> [Goal of the exercise] Please rewrite the material below, replacing every "screenshot" with "screen capture" and leaving all else unchanged. Omit the pictures.

> [Given data]

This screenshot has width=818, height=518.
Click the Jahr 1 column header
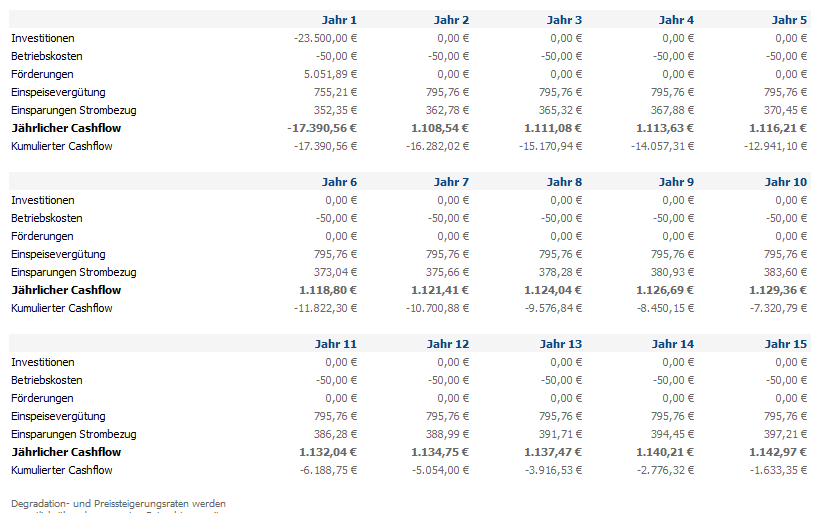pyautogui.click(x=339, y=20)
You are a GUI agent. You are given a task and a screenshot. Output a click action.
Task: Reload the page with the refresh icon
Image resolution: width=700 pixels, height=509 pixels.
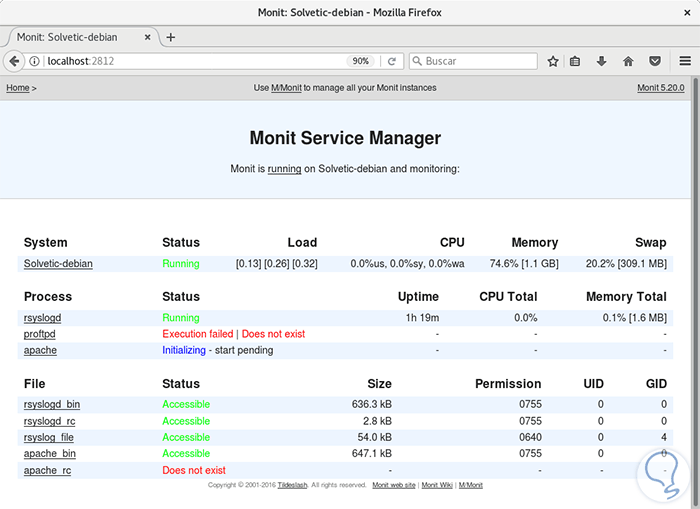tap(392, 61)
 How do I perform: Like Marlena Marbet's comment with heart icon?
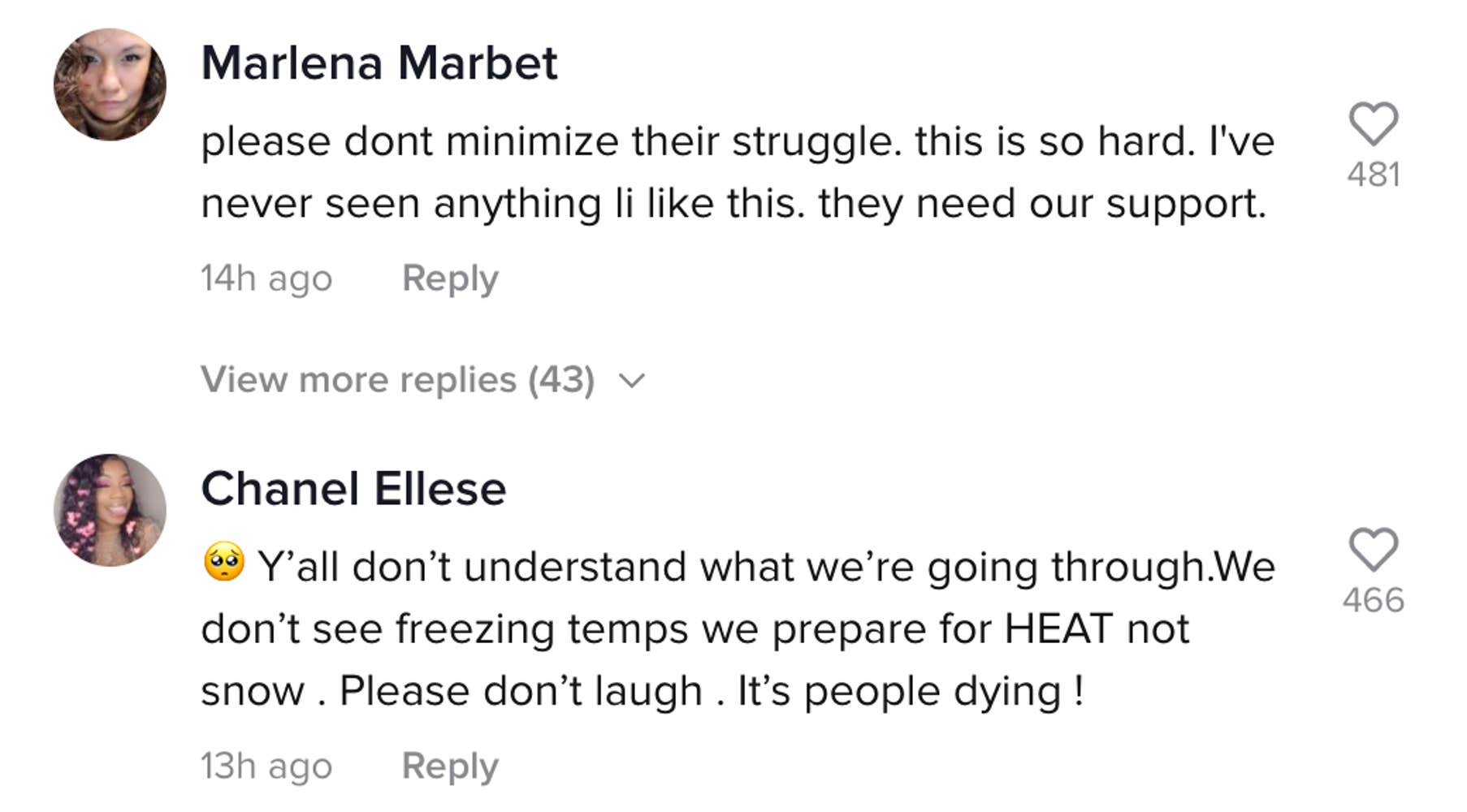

> [Response for this exercise]
This screen capture has width=818, height=518.
Click the Jahr 1 column header
pyautogui.click(x=339, y=20)
You are a GUI agent. You are given a task and a screen capture. Output a click action.
Task: Reload the page with the refresh icon
Image resolution: width=700 pixels, height=509 pixels.
tap(392, 61)
 How do I perform: Like Marlena Marbet's comment with heart icon?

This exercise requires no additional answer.